By comparison, the house church pastor has it easy. First, if he leads an exemplary life of a true disciple and teaches uncompromised obedience to Jesus’ commandments, few goats will have an interest in being part of his group. In fact, just meeting in houses is probably enough to keep many goats away. So he’ll mostly have sheep to pastor.
Second, he can love and disciple all his sheep on a personal basis, because he only has twelve to twenty adults to oversee. He can enjoy real closeness with them, as he is like the father of a family. He can give them the time they deserve. I remember when I was an institutional pastor, I often felt alone. I couldn’t get close with anyone with my congregation, lest others resent me for not including them in my close circle of friends or become jealous of those within that circle. I longed for genuine closeness with other believers, but wouldn’t risk the potential price of gaining true friends.
In the close-knit family of a house church, the members naturally help keep the pastor accountable, as he is their close friend, not an actor on a stage.
The house church pastor can spend time developing leaders of future house churches, so when the time comes to multiply, leaders are ready.

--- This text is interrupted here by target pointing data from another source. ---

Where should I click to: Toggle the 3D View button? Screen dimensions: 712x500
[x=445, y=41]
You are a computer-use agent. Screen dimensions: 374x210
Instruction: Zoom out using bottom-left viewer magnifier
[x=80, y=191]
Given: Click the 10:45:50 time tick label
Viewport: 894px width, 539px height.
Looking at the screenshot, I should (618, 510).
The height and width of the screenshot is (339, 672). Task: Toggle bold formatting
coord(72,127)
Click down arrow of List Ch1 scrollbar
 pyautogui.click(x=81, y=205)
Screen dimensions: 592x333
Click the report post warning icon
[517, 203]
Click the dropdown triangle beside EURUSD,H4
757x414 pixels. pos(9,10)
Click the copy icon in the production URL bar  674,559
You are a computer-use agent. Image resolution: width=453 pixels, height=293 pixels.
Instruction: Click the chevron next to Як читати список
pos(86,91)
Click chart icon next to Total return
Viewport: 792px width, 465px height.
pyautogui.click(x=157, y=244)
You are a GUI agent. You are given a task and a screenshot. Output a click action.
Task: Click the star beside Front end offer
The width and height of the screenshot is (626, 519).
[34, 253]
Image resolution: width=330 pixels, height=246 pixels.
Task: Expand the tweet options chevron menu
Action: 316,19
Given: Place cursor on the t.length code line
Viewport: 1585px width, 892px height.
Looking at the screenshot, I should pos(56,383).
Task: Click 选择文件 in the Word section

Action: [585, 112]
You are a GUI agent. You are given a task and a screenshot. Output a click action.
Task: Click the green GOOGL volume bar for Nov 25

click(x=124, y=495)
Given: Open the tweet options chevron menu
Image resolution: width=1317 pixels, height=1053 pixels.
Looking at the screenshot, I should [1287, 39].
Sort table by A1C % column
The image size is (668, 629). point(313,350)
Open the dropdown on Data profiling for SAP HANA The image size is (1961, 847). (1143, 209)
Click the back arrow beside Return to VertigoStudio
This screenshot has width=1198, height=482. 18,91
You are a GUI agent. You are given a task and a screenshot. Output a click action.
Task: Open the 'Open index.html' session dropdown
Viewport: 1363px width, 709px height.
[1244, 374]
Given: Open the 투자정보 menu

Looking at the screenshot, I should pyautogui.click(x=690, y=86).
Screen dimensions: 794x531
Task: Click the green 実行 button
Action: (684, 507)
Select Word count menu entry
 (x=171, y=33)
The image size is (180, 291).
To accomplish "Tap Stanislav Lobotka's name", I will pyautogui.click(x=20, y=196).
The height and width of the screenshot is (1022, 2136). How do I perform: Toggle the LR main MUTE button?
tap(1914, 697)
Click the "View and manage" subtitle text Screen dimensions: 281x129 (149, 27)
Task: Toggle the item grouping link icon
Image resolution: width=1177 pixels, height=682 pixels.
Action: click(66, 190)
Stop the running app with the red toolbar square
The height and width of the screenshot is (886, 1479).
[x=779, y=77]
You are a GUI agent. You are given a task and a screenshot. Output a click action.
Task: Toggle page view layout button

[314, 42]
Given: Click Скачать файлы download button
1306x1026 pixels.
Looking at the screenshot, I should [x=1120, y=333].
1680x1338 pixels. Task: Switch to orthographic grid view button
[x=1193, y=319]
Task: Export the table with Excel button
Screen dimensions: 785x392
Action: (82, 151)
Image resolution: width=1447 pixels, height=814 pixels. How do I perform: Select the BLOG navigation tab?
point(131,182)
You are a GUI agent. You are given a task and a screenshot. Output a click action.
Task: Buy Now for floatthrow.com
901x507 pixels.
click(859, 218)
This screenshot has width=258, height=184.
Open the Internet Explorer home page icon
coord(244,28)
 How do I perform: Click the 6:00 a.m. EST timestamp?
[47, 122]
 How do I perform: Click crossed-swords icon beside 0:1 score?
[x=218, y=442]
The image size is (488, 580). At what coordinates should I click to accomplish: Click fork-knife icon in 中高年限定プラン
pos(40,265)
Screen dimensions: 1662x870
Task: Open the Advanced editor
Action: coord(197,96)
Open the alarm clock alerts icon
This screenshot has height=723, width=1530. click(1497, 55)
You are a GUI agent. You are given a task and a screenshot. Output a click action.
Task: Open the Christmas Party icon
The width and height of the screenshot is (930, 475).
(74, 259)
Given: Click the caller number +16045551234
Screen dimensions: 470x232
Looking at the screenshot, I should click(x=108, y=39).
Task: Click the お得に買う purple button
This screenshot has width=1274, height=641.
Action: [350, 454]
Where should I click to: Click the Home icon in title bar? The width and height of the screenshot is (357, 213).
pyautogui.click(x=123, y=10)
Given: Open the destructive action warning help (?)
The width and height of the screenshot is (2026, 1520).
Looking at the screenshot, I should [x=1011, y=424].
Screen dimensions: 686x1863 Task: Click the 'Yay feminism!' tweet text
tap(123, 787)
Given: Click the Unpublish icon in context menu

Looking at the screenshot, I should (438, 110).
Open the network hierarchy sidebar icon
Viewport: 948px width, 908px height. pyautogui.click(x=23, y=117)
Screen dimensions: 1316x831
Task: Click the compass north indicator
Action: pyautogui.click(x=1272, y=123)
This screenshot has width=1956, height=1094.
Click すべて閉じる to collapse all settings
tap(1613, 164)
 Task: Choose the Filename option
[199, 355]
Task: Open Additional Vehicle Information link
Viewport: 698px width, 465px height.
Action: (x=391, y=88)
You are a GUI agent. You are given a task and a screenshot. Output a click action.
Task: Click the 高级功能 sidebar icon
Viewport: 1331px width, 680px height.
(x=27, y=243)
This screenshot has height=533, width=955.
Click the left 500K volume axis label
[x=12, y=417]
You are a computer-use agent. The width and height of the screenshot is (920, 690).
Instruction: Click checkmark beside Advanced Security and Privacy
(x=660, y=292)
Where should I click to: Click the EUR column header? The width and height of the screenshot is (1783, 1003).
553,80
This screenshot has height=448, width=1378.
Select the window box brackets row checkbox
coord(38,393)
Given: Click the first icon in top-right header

He doesn’t have to watch his most promising future leaders take their gifts from the church to a Bible school in another place.
He may well have time to develop other ministry outside his local congregation. Perhaps he could minister in prisons, personal care homes or be involved in one-on-one evangelism to refugees or businesspeople. Depending on his experience, he could conceivably devote some of his time to planting other house churches, or mentoring younger house church pastors who have been raised up under his ministry.
He feels no pressure to be a Sunday-morning performer. He never needs to prepare a three-point sermon on a Saturday night, wondering how he can possibly satisfy so many people who are at so many different levels of spiritual growth. He can delight in watching the Holy Spirit use everyone at the gatherings and encourage them to use their gifts. He can be absent from meetings and everything works well even without him.
He has no building to distract him and no employees to manage.
He has no reason to compete with other local pastors.
There is no”church board” that exists to make his life miserable and through which political infighting becomes common.
In short, he can be what he is called to be by God, and not what is imposed on him by cultural Christianity. He is not the lead actor, the president of a company, or the center of the hub. He is a disciple maker, an equipper of the saints.
 Many pastors never become good orators, even though they are God-called, caring servants of Christ. In fact, is it being too harsh to say that many sermons by pastors are boring, or at least boring at times? What one church-critic refers to as”the thousand-yard stare” is very common among the pew sitters. But those same pastors who are boring orators are often very good conversationalists, and people rarely become bored while they are engaged in conversation with one another. That is why the interactive teaching at house churches is usually always interesting. Time flies during such times, as contrasted with the many covert glances at wristwatches during church sermons. House church pastors don’t have to worry about being boring.